Could you write out all the records once more, exactly?
[[ DATA FOR THE TASK open ]]
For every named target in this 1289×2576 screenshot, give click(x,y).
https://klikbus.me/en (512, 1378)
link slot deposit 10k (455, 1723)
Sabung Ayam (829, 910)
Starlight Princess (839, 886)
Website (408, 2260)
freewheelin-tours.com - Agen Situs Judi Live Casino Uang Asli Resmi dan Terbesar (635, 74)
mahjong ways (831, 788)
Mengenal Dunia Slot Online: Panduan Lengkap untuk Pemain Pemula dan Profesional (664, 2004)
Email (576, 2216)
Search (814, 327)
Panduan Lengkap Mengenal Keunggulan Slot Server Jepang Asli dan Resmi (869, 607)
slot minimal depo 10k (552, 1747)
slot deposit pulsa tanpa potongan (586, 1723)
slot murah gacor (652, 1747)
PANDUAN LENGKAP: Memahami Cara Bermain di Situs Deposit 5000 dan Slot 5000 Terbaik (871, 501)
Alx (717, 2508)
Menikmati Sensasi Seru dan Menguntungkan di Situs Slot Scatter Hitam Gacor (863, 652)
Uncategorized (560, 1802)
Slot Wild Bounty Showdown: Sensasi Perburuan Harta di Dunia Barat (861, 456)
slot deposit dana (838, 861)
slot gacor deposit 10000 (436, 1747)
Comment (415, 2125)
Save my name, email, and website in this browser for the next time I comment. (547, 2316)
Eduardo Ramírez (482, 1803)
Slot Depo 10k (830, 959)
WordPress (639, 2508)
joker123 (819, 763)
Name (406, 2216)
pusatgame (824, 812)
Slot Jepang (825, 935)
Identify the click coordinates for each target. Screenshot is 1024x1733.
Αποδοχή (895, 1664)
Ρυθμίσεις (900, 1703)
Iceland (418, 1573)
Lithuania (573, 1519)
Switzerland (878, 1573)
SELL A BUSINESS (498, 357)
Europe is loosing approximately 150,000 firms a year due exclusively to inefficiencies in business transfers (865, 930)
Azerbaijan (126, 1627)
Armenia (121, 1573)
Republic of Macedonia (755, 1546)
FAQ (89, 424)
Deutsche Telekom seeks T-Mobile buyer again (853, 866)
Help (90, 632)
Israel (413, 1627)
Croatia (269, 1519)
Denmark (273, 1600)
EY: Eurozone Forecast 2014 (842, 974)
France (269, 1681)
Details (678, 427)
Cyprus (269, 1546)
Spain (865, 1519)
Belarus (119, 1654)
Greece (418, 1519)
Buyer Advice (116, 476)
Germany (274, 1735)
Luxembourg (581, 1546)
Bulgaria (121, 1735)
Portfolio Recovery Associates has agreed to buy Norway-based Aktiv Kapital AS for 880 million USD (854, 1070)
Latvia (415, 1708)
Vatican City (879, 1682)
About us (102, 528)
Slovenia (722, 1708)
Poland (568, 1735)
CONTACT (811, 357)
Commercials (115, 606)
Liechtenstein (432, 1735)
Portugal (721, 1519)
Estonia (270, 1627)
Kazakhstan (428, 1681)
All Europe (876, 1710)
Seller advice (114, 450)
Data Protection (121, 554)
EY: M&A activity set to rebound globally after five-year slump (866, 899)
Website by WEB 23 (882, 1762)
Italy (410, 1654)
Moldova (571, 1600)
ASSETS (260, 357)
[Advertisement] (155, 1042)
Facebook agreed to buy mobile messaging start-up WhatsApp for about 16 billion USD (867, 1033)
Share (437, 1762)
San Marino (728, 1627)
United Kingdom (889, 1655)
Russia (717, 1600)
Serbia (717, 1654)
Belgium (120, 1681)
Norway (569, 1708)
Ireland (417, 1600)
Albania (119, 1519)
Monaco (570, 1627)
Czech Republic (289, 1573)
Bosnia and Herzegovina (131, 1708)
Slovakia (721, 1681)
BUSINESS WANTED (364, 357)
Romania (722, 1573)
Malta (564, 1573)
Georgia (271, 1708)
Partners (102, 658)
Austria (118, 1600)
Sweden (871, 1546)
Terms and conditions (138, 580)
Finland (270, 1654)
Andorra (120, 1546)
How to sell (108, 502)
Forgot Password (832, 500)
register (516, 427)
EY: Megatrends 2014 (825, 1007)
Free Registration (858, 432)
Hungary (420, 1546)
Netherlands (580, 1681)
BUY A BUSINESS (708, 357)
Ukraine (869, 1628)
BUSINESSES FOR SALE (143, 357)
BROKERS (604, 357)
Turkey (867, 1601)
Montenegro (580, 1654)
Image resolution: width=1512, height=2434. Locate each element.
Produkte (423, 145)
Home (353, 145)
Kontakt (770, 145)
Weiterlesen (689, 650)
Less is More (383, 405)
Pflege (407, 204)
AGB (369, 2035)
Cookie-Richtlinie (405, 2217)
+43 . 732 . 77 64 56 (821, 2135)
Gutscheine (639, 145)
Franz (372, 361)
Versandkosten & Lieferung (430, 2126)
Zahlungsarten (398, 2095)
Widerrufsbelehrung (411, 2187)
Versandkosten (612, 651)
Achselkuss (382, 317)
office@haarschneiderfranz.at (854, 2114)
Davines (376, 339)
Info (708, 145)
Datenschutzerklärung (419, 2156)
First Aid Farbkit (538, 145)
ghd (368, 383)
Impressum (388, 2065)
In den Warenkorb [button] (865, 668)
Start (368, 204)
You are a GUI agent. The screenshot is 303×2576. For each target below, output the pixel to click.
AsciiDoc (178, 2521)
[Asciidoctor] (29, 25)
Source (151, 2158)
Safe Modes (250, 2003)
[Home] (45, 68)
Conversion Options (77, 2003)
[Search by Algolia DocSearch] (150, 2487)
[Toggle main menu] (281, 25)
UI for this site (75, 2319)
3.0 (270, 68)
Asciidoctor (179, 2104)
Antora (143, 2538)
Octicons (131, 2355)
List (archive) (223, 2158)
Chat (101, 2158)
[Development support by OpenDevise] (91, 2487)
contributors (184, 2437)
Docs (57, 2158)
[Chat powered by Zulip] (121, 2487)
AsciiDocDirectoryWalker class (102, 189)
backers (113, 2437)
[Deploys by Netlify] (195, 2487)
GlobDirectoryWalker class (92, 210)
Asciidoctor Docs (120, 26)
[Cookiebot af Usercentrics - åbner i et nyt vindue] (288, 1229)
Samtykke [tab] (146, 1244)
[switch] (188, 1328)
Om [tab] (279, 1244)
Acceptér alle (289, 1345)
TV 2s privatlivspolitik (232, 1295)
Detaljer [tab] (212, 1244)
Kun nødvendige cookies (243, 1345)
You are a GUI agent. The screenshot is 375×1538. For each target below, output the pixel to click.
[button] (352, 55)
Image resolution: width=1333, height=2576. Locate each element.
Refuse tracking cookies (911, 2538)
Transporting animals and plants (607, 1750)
[[ DATA FOR THE TASK closed ]]
* **OUTPUT OF THE TASK**
For every named target in this 1289×2576 screenshot, give click(x,y).
https://klikbus.me/en (512, 1378)
link slot deposit 10k (455, 1723)
Sabung Ayam (829, 910)
Starlight Princess (839, 886)
Website (408, 2260)
freewheelin-tours.com - Agen Situs Judi Live Casino Uang Asli Resmi dan Terbesar (635, 74)
mahjong ways (831, 788)
Mengenal Dunia Slot Online: Panduan Lengkap untuk Pemain Pemula dan Profesional (664, 2004)
Email (576, 2216)
Search (814, 327)
Panduan Lengkap Mengenal Keunggulan Slot Server Jepang Asli dan Resmi (869, 607)
slot minimal depo 10k (552, 1747)
slot deposit pulsa tanpa potongan (586, 1723)
slot murah gacor (652, 1747)
PANDUAN LENGKAP: Memahami Cara Bermain di Situs Deposit 5000 dan Slot 5000 Terbaik (871, 501)
Alx (717, 2508)
Menikmati Sensasi Seru dan Menguntungkan di Situs Slot Scatter Hitam Gacor (863, 652)
Uncategorized (560, 1802)
Slot Wild Bounty Showdown: Sensasi Perburuan Harta di Dunia Barat (861, 456)
slot deposit dana (838, 861)
slot gacor deposit 10000 (436, 1747)
Comment (415, 2125)
Save my name, email, and website in this browser for the next time I comment. (547, 2316)
Eduardo Ramírez (482, 1803)
Slot Depo 10k (830, 959)
WordPress (639, 2508)
joker123 (819, 763)
Name (406, 2216)
pusatgame (824, 812)
Slot Jepang (825, 935)
Identify the click coordinates for each target. Screenshot is 1024x1733.
Αποδοχή (895, 1664)
Ρυθμίσεις (900, 1703)
Iceland (418, 1573)
Lithuania (573, 1519)
Switzerland (878, 1573)
SELL A BUSINESS (498, 357)
Europe is loosing approximately 150,000 firms a year due exclusively to inefficiencies in business transfers (865, 930)
Azerbaijan (126, 1627)
Armenia (121, 1573)
Republic of Macedonia (755, 1546)
FAQ (89, 424)
Deutsche Telekom seeks T-Mobile buyer again (853, 866)
Help (90, 632)
Israel (413, 1627)
Croatia (269, 1519)
Denmark (273, 1600)
EY: Eurozone Forecast 2014 (842, 974)
France (269, 1681)
Details (678, 427)
Cyprus (269, 1546)
Spain (865, 1519)
Belarus (119, 1654)
Greece (418, 1519)
Buyer Advice (116, 476)
Germany (274, 1735)
Luxembourg (581, 1546)
Bulgaria (121, 1735)
Portfolio Recovery Associates has agreed to buy Norway-based Aktiv Kapital AS for 880 million USD (854, 1070)
Latvia (415, 1708)
Vatican City (879, 1682)
About us (102, 528)
Slovenia (722, 1708)
Poland (568, 1735)
CONTACT (811, 357)
Commercials (115, 606)
Liechtenstein (432, 1735)
Portugal (721, 1519)
Estonia (270, 1627)
Kazakhstan (428, 1681)
All Europe (876, 1710)
Seller advice (114, 450)
Data Protection (121, 554)
EY: M&A activity set to rebound globally after five-year slump (866, 899)
Website by WEB 23 (882, 1762)
Italy (410, 1654)
Moldova (571, 1600)
ASSETS (260, 357)
[Advertisement] (155, 1042)
Facebook agreed to buy mobile messaging start-up WhatsApp for about 16 billion USD (867, 1033)
Share (437, 1762)
San Marino (728, 1627)
United Kingdom (889, 1655)
Russia (717, 1600)
Serbia (717, 1654)
Belgium (120, 1681)
Norway (569, 1708)
Ireland (417, 1600)
Albania (119, 1519)
Monaco (570, 1627)
Czech Republic (289, 1573)
Bosnia and Herzegovina (131, 1708)
Slovakia (721, 1681)
BUSINESS WANTED (364, 357)
Romania (722, 1573)
Malta (564, 1573)
Georgia (271, 1708)
Partners (102, 658)
Austria (118, 1600)
Sweden (871, 1546)
Terms and conditions (138, 580)
Finland (270, 1654)
Andorra (120, 1546)
How to sell (108, 502)
Forgot Password (832, 500)
register (516, 427)
EY: Megatrends 2014 (825, 1007)
Free Registration (858, 432)
Hungary (420, 1546)
Netherlands (580, 1681)
BUY A BUSINESS (708, 357)
Ukraine (869, 1628)
BUSINESSES FOR SALE (143, 357)
BROKERS (604, 357)
Turkey (867, 1601)
Montenegro (580, 1654)
Image resolution: width=1512, height=2434. Locate each element.
Produkte (423, 145)
Home (353, 145)
Kontakt (770, 145)
Weiterlesen (689, 650)
Less is More (383, 405)
Pflege (407, 204)
AGB (369, 2035)
Cookie-Richtlinie (405, 2217)
+43 . 732 . 77 64 56 (821, 2135)
Gutscheine (639, 145)
Franz (372, 361)
Versandkosten & Lieferung (430, 2126)
Zahlungsarten (398, 2095)
Widerrufsbelehrung (411, 2187)
Versandkosten (612, 651)
Achselkuss (382, 317)
office@haarschneiderfranz.at (854, 2114)
Davines (376, 339)
Info (708, 145)
Datenschutzerklärung (419, 2156)
First Aid Farbkit (538, 145)
ghd (368, 383)
Impressum (388, 2065)
In den Warenkorb [button] (865, 668)
Start (368, 204)
You are a GUI agent. The screenshot is 303×2576. For each target below, output the pixel to click.
AsciiDoc (178, 2521)
[Asciidoctor] (29, 25)
Source (151, 2158)
Safe Modes (250, 2003)
[Home] (45, 68)
Conversion Options (77, 2003)
[Search by Algolia DocSearch] (150, 2487)
[Toggle main menu] (281, 25)
UI for this site (75, 2319)
3.0 (270, 68)
Asciidoctor (179, 2104)
Antora (143, 2538)
Octicons (131, 2355)
List (archive) (223, 2158)
Chat (101, 2158)
[Development support by OpenDevise] (91, 2487)
contributors (184, 2437)
Docs (57, 2158)
[Chat powered by Zulip] (121, 2487)
AsciiDocDirectoryWalker class (102, 189)
backers (113, 2437)
[Deploys by Netlify] (195, 2487)
GlobDirectoryWalker class (92, 210)
Asciidoctor Docs (120, 26)
[Cookiebot af Usercentrics - åbner i et nyt vindue] (288, 1229)
Samtykke [tab] (146, 1244)
[switch] (188, 1328)
Om [tab] (279, 1244)
Acceptér alle (289, 1345)
TV 2s privatlivspolitik (232, 1295)
Detaljer [tab] (212, 1244)
Kun nødvendige cookies (243, 1345)
You are a GUI agent. The screenshot is 375×1538. For each target below, output the pixel to click.
[button] (352, 55)
Image resolution: width=1333, height=2576. Locate each element.
Refuse tracking cookies (911, 2538)
Transporting animals and plants (607, 1750)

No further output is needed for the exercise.